No mar, a olhar o povo que se banhava e brincava por ali, balsas com quilos e mais quilos de fogos de artifício esperavam o momento de entrar em cena, enquanto iates de primeiríssima grandeza brincavam de se balançar na rede das ondas daquela tarde, que findava e levava consigo mais um ano.

E, neste cenário deslumbrante, o retrato do amor é desenhado na areia, com traços leves, sublimes, bem na frente da multidão, indiferente a este momento de glória e pelo caminho misterioso da poesia, uma concha se apresenta e beija os pés da mulher, na linda noite sem luar, que entrava em cena, naquele instante.

O tempo se arrastava ouvindo fogos e os gritos das gentes, hoje, mas que nunca ele irá desempenhar o papel principal nesta festa, hoje ele fará a sua última viagem do ano de 2008, sua voz vai-se se apagando, é o momento em que morte e vida se encontram na troca dos ponteiros. Bela invenção – humana ou divina?

Fadas, duendes, bruxas, santos, orixás, deuses, todos os sábios se apresentam em rituais que prometem um ano novo cheio de amor, alegria e paz.

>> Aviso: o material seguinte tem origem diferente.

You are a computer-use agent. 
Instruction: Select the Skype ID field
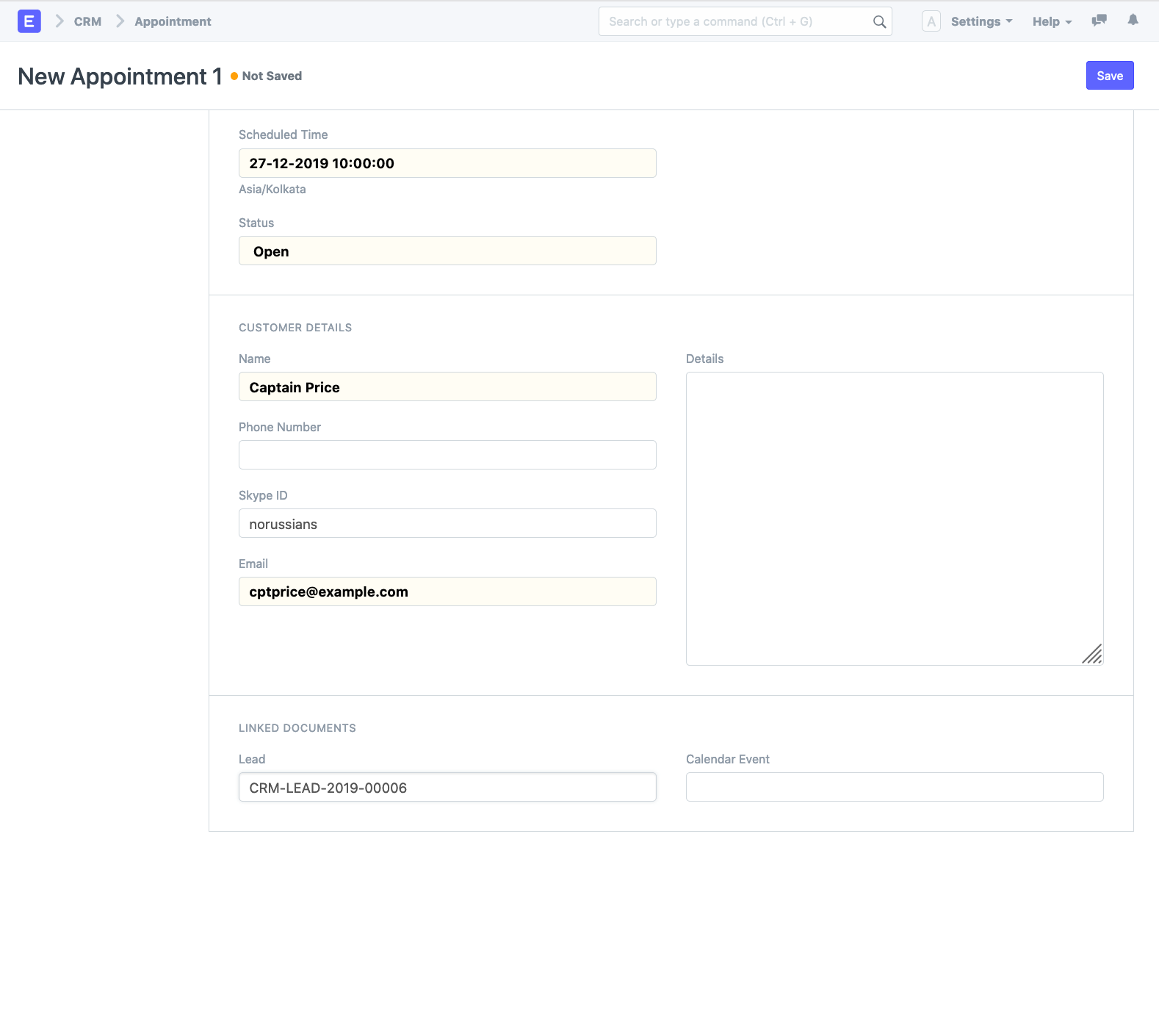coord(447,524)
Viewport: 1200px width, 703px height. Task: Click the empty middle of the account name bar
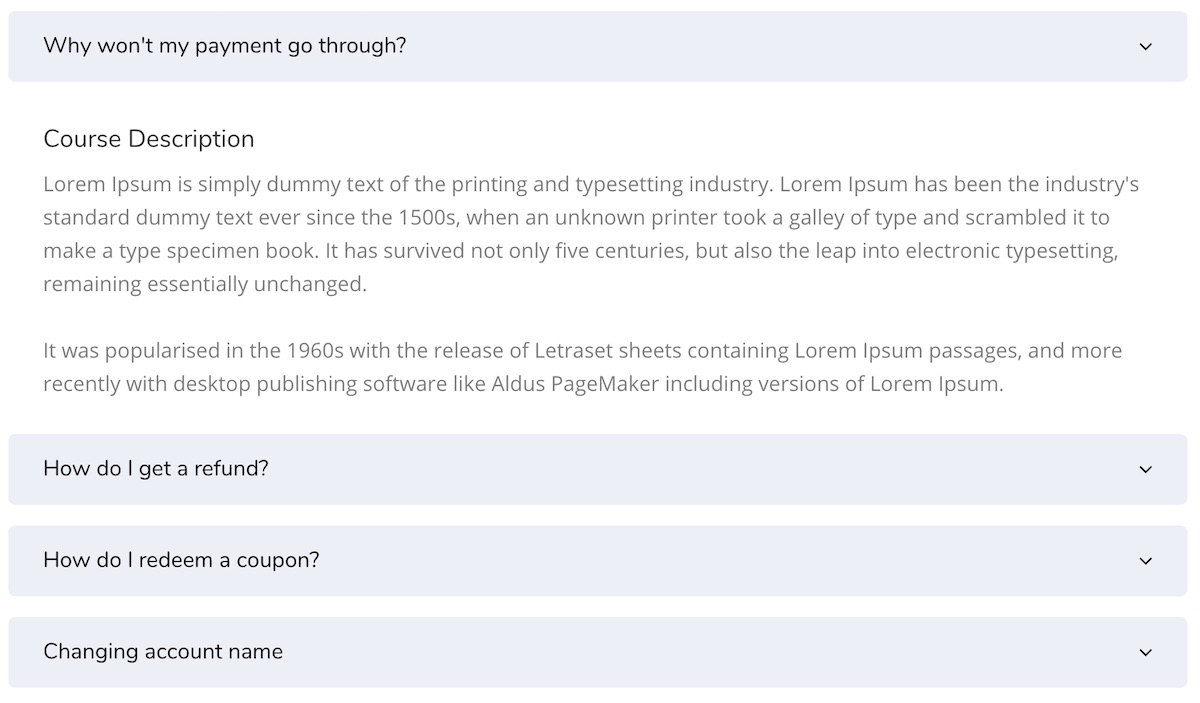[x=700, y=652]
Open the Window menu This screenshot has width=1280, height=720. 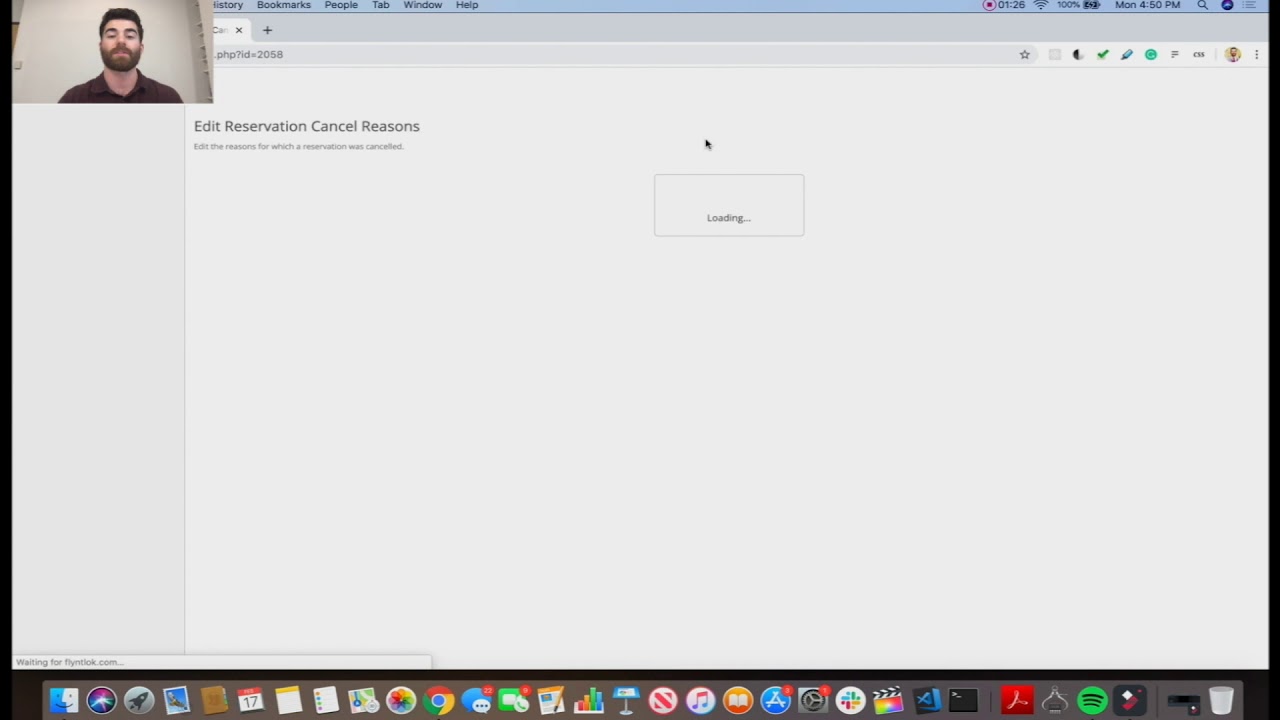(x=422, y=5)
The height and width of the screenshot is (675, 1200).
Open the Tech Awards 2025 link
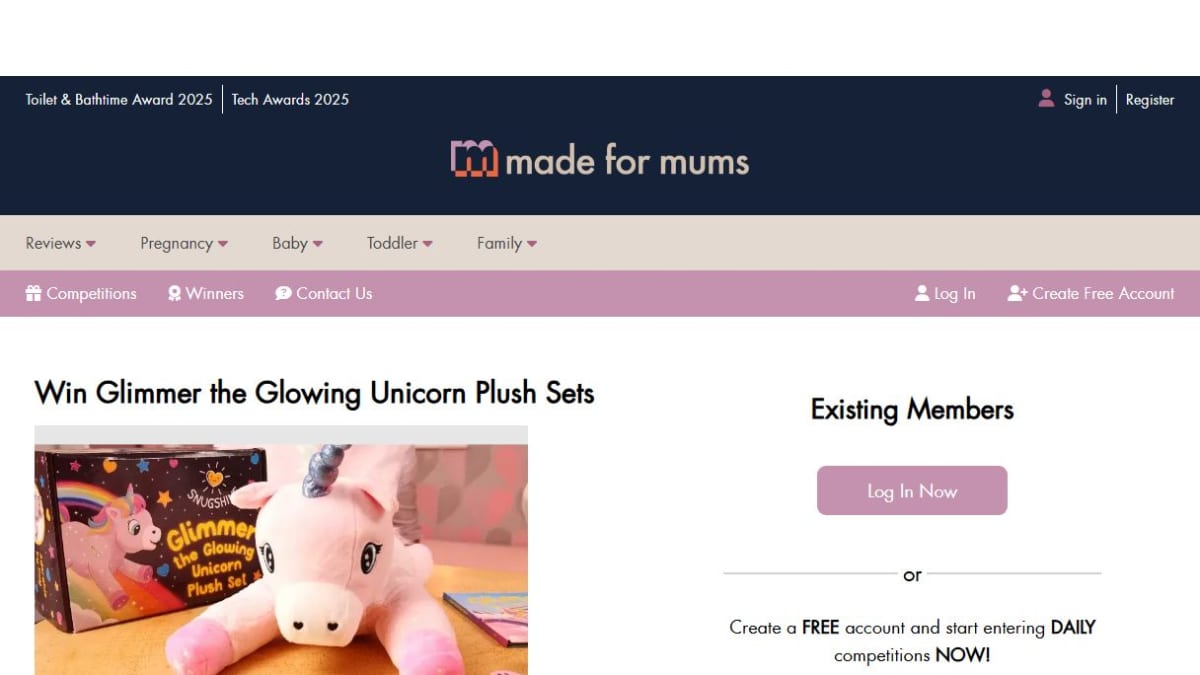coord(290,99)
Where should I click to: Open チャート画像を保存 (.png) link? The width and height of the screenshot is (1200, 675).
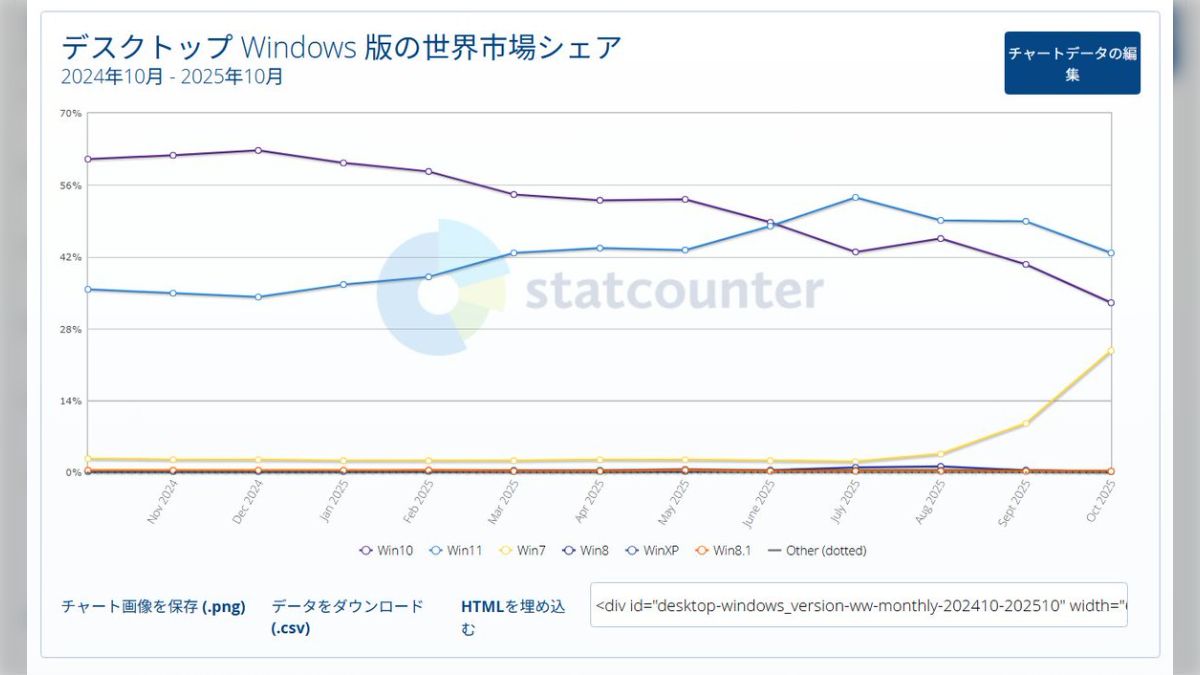[x=155, y=606]
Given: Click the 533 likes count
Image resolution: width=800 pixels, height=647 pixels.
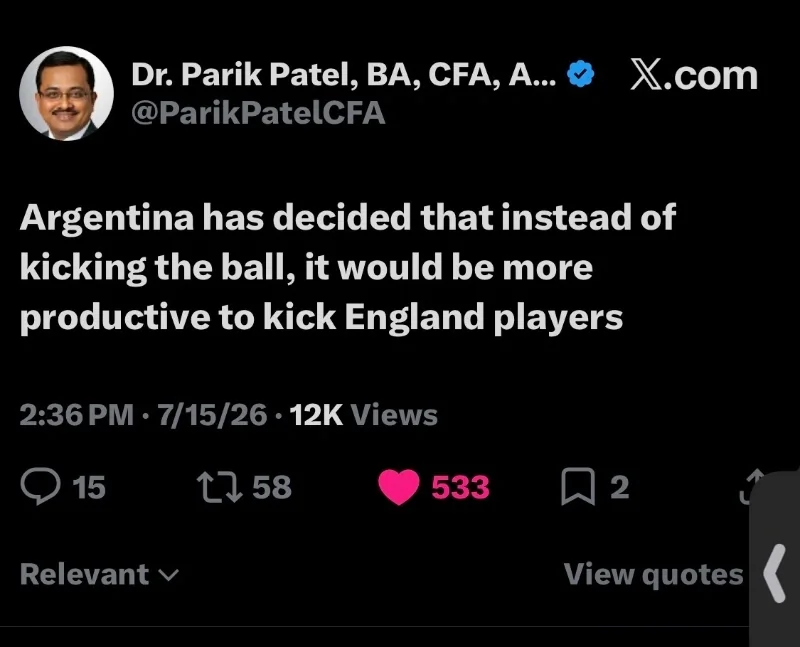Looking at the screenshot, I should (x=461, y=487).
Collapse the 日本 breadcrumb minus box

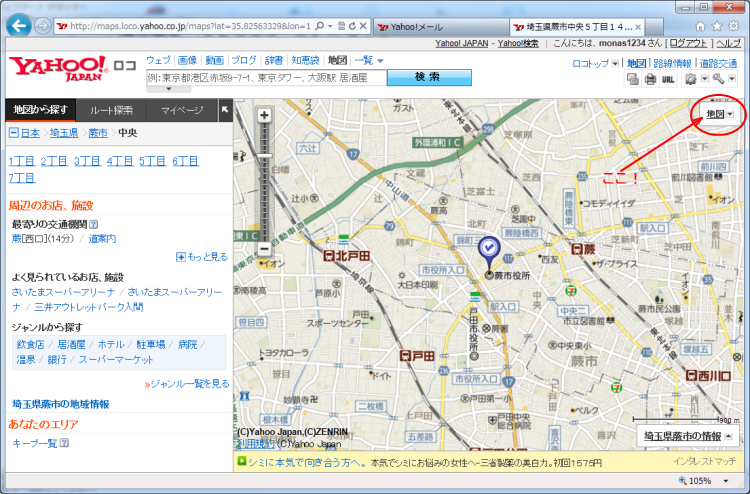[x=13, y=133]
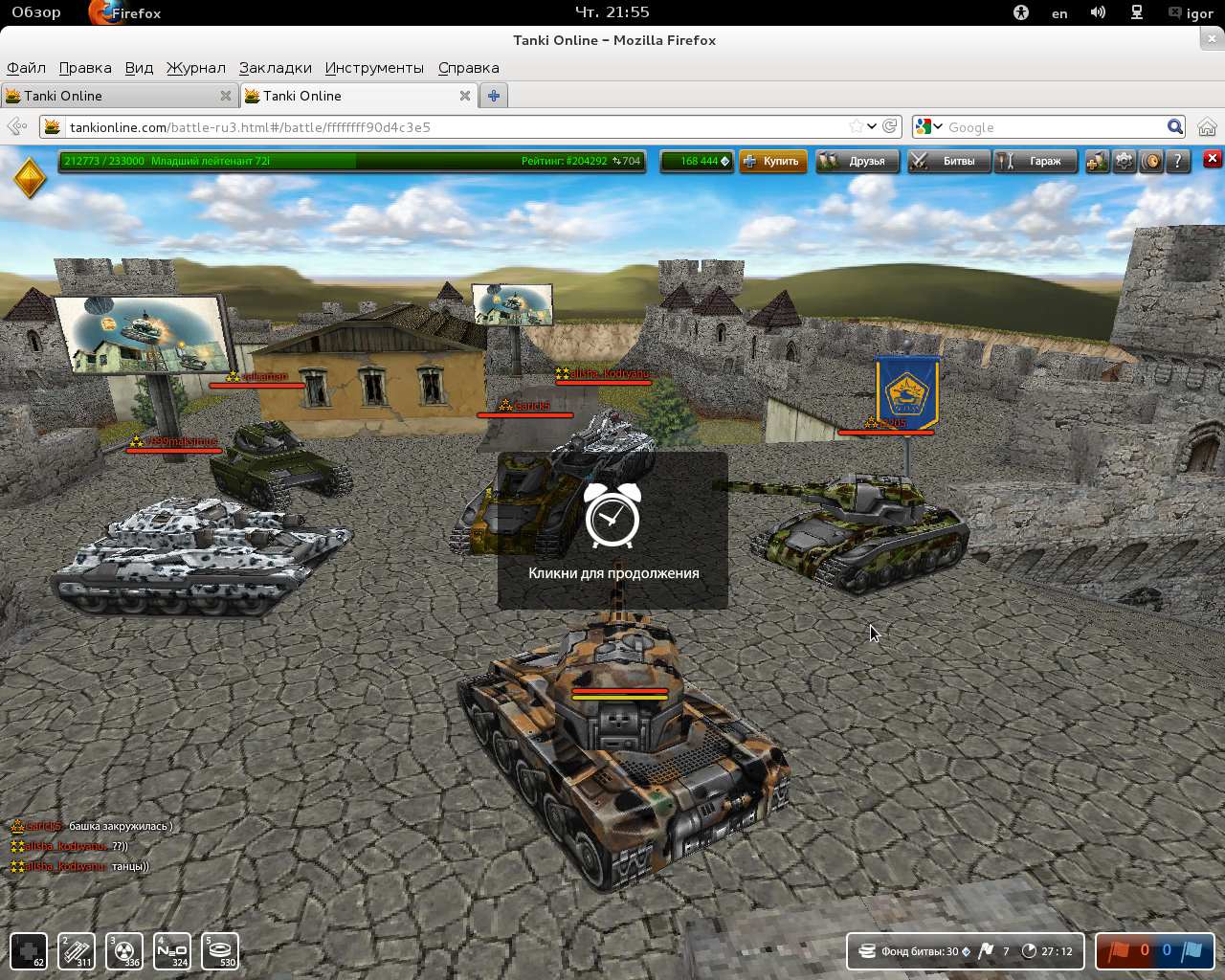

O sal do mar, o sal da vida e o sal do amor uniram bocas e corações, uma abelha misteriosa se encarregou de trazer favos de mel para batizar o momento, enquanto mil flores foram desfolhadas em torno do casal, tudo simbolicamente projeto para a consagração do amor.

Chegou a meia-noite, hora do brinde, e só então eles se deram conta de que trouxeram o champanhe e se esqueceram das taças, subitamente, alguém ao lado oferece-lhes uma taça e eles brindam e bebem na mesma taça.

À meia-noite e um minuto, mais um amor foi selado!